Entenda os impactos que o fim da exigência da autoescola pode causar
O anúncio do ministro dos Transportes, Renan Filho, sobre o possível fim da obrigatoriedade das aulas em autoescolas para a obtenção da CNH reacendeu debates sobre emprego e segurança no Brasil. Segundo levantamento da Federação Nacional das Autoescolas (Feneauto), a medida pode fechar milhares de Centros de Formação de Condutores (CFCs), eliminando até 300 mil postos de trabalho e comprometendo a arrecadação tributária do setor, estimada em quase R$ 2 bilhões ao ano.

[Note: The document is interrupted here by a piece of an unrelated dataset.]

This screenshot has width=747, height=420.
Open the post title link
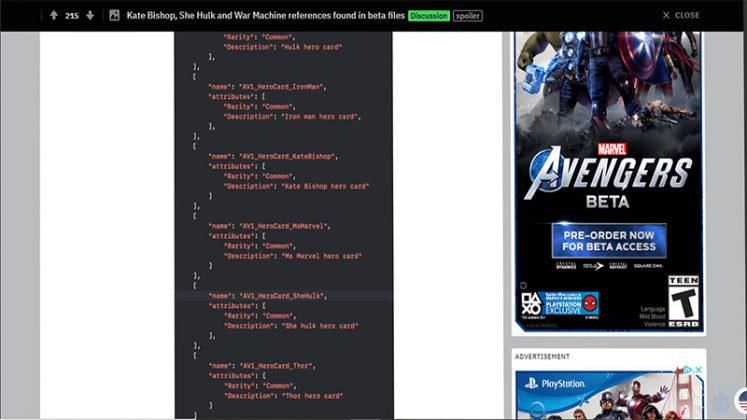pos(265,16)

Além do impacto econômico, especialistas alertam para um possível aumento nos acidentes de trânsito. Hoje, o Brasil já registra cerca de 33 mil mortes anuais em ocorrências nas estradas. A formação prática e teórica oferecida pelas autoescolas é apontada pela OMS e pela OPAS como determinante na redução de sinistros, internações e mortes. Sem essa etapa obrigatória, o SUS pode enfrentar uma sobrecarga ainda maior em atendimentos de urgência e reabilitação.

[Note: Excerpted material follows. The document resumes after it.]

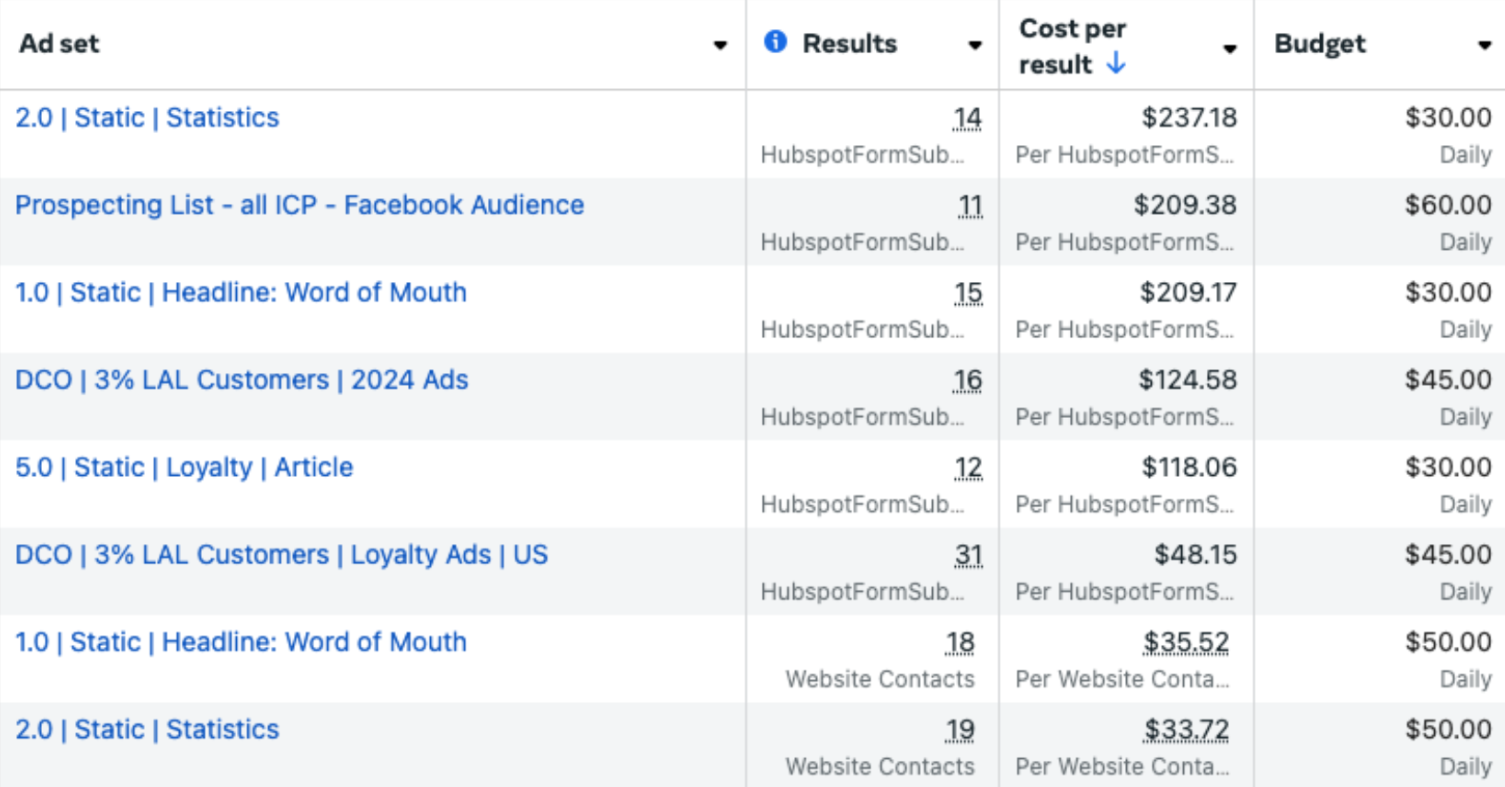Open DCO | 3% LAL Customers | 2024 Ads
Viewport: 1505px width, 787px height.
[241, 380]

A proposta do governo, no entanto, defende que a flexibilização baratearia em até 80% o processo de tirar a CNH, além de combater práticas irregulares no setor. Para Renan Filho, a medida desburocratizaria o acesso ao documento e reduziria a quantidade de motoristas que circulam sem habilitação, estimados em mais de 20 milhões atualmente. O impasse, porém, opõe o alívio no bolso do cidadão à preservação de empregos e da segurança viária.